** WORK ITEM **
Report each line from the data below that holds the word "computer".

Records from a dataset
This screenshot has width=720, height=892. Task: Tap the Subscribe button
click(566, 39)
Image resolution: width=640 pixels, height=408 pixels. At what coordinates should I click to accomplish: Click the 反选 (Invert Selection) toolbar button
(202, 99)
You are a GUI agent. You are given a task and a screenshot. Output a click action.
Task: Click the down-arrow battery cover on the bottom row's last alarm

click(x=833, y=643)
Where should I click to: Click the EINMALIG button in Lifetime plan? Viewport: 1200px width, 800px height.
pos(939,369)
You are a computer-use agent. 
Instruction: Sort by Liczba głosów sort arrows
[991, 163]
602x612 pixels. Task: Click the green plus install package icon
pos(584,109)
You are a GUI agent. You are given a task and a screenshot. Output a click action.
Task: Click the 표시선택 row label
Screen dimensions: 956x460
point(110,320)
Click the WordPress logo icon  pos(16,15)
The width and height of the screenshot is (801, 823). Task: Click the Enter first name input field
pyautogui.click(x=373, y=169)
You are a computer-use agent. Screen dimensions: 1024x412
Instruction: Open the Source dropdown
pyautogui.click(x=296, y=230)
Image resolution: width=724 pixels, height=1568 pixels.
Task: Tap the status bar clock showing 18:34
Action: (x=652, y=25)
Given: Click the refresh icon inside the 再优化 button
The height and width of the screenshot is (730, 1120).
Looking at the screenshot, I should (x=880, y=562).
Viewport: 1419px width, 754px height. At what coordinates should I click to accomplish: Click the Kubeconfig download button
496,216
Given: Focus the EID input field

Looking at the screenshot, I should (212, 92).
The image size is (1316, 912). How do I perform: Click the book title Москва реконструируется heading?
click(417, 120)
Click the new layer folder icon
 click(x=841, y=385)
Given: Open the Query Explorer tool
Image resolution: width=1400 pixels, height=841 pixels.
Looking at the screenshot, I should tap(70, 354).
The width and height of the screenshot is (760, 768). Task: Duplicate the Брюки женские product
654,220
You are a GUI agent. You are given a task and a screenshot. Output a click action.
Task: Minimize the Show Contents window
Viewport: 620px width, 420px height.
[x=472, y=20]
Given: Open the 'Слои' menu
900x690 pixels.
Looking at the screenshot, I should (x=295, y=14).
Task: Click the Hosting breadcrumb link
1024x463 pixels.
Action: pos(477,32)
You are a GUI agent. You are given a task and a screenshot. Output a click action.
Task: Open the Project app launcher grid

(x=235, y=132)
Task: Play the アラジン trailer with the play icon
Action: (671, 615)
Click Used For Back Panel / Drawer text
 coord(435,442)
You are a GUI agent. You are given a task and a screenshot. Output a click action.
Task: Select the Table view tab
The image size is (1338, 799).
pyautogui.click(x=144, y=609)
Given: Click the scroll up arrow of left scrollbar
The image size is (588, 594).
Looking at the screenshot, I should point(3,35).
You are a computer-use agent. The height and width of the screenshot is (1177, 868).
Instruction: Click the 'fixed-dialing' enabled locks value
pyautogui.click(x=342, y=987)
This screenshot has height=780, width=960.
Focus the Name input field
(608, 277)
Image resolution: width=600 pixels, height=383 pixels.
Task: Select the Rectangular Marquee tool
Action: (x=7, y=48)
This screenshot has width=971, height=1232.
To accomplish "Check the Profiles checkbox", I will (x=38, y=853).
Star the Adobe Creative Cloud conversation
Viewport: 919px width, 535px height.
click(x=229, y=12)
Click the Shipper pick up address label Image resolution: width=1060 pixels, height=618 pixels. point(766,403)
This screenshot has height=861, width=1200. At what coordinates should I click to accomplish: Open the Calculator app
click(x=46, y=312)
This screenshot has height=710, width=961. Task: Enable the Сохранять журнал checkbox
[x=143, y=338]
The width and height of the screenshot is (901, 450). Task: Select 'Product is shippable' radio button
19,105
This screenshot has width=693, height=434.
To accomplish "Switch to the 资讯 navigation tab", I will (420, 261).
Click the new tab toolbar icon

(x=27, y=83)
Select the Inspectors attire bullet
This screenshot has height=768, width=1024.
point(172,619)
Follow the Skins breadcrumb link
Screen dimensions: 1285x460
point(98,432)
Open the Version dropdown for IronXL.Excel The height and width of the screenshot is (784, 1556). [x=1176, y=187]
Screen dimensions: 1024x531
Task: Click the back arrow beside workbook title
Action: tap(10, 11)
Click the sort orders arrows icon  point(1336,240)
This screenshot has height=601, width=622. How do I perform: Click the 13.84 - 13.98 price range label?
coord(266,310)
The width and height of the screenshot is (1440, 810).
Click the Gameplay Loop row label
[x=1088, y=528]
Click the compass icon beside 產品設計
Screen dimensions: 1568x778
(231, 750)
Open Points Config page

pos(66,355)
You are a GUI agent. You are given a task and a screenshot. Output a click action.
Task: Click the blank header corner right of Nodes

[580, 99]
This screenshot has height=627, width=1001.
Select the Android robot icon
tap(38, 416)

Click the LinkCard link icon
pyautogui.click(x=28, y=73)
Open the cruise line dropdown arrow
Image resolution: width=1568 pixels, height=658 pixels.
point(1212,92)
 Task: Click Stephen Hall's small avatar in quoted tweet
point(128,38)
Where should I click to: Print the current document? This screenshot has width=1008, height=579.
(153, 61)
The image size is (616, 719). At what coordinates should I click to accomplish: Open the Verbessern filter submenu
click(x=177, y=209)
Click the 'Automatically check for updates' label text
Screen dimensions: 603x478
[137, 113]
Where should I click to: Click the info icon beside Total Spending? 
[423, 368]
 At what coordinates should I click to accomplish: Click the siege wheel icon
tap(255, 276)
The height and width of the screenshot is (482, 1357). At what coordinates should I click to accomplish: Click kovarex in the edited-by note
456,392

** EXERCISE OUTPUT **
You are a computer-use agent. 
You are a computer-use agent. Screen dimensions: 1024x412
You are a computer-use agent. The height and width of the screenshot is (1177, 868).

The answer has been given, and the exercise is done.